When asked about how tax increases associated with President Joe Biden’s infrastructure plan would affect the middle class, Energy Secretary Jennifer Granholm doesn’t deny the potentially devastating affects it will have and instead dodges the question in an interview on State of the Union with Jake Tapper Sunday morning.
The tax hike proposed to pay for the $2 trillion infrastructure plan would increase corporate tax rates from 21 to 28 percent.
Tapper prefaced his question with concerns about the effects on th middle class coming from government officials and business experts alike.
"The US Chamber of Commerce called that “dangerously misguided.” The Wall Street Journal editorial board wrote this week that “the great political fakery here is that corporate taxes merely fall on CEOs and rich shareholders... Mr Biden’s corporate tax increases will hit the middle class hard - in the value of their 401ks, the size pad their pay packets, and what they pay for goods and services," said Tapper.
Granholm doesn’t address the middle class, but instead calls the tax hike a "middle ground" between Trump’s tax cut and the tax rates seen before that, and asked if someone doesn’t support that, tell us how you’d pay for it?
"You recall that just a few years ago the tax rate for corporate taxes was 35 percent. When Donald Trump passed his corporate and tax cuts for the wealthy package, he dropped it to a point that nobody was even asking for which was 21 percent. So what Joe Biden is saying is lets put it to a reasonable middle. Let’s put us in line with other industrial nations which is 28 percent," said Granholm.
"And secondly, if you don’t like this, then come and tell us how you would pay for it. Of the polling that’s been done out there on this, more people support paying for infrastructure rather than racking up deficits than not, and that includes republicans. People know that you can’t just continue to spend without paying for it. And so what Joe Biden wants to do is to do it in a fair way," she continues.

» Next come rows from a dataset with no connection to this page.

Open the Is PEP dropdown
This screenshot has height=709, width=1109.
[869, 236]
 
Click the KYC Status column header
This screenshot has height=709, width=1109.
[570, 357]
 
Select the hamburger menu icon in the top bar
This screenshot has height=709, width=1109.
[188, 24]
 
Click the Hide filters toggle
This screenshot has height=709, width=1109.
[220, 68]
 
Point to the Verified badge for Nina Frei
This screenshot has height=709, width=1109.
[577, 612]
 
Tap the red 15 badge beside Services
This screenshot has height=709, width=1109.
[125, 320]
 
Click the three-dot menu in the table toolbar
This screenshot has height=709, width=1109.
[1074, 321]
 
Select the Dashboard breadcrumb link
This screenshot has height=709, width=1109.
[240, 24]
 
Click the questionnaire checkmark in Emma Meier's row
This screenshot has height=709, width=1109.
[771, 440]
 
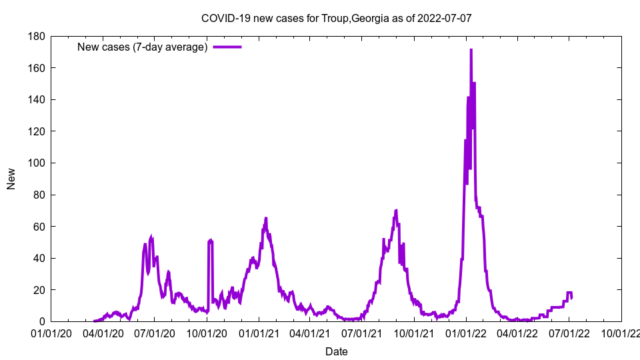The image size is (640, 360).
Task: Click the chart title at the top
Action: (336, 18)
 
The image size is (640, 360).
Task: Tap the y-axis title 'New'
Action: (11, 179)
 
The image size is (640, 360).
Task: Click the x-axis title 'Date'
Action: (336, 351)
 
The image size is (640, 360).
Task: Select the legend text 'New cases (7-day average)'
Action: (143, 47)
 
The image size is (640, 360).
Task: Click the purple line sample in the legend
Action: (227, 47)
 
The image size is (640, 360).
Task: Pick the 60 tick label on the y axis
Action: (38, 227)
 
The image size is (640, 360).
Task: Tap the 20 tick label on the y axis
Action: (38, 290)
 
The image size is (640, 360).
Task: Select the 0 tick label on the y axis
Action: (41, 322)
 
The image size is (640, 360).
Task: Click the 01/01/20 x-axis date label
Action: (51, 333)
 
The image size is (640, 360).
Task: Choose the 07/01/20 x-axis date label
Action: (155, 333)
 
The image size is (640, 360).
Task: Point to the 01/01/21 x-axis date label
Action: (259, 333)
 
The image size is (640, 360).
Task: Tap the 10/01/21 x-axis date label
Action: (413, 333)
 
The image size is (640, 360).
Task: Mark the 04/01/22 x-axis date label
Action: (517, 333)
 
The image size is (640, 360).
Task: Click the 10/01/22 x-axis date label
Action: (621, 333)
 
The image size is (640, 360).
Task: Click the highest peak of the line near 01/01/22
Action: (471, 49)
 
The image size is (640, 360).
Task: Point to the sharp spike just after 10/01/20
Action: (210, 240)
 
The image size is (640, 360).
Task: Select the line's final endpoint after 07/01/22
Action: (571, 297)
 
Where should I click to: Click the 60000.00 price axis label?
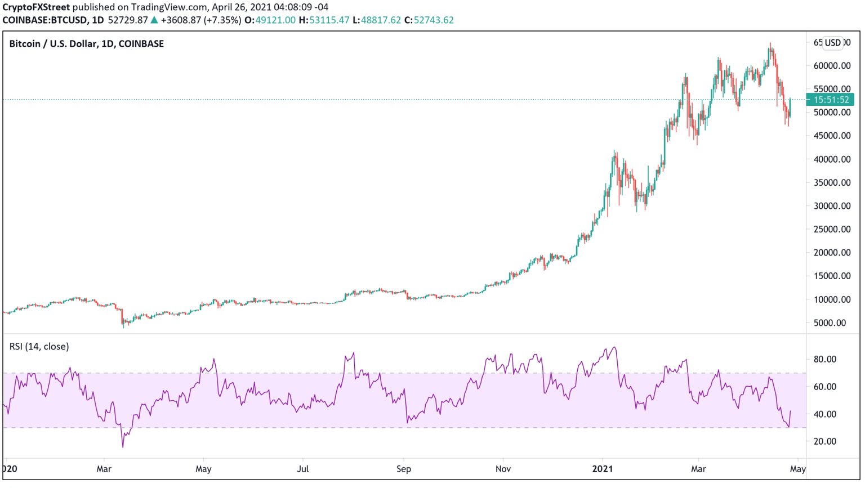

The infrastructure plan proposed looks to update and innovate much of the crumbling infrastructure across the country. Of the $2 trillion, $621 billion would go towards repairing roads and bridges, modernizing public transit, and developing electric vehicle stations. $400 billion would fund care for the elderly and disabled. The plan also looks to update water systems, building broadband infrastructures, revitalizing the electric grid, and funding infrastructure jobs.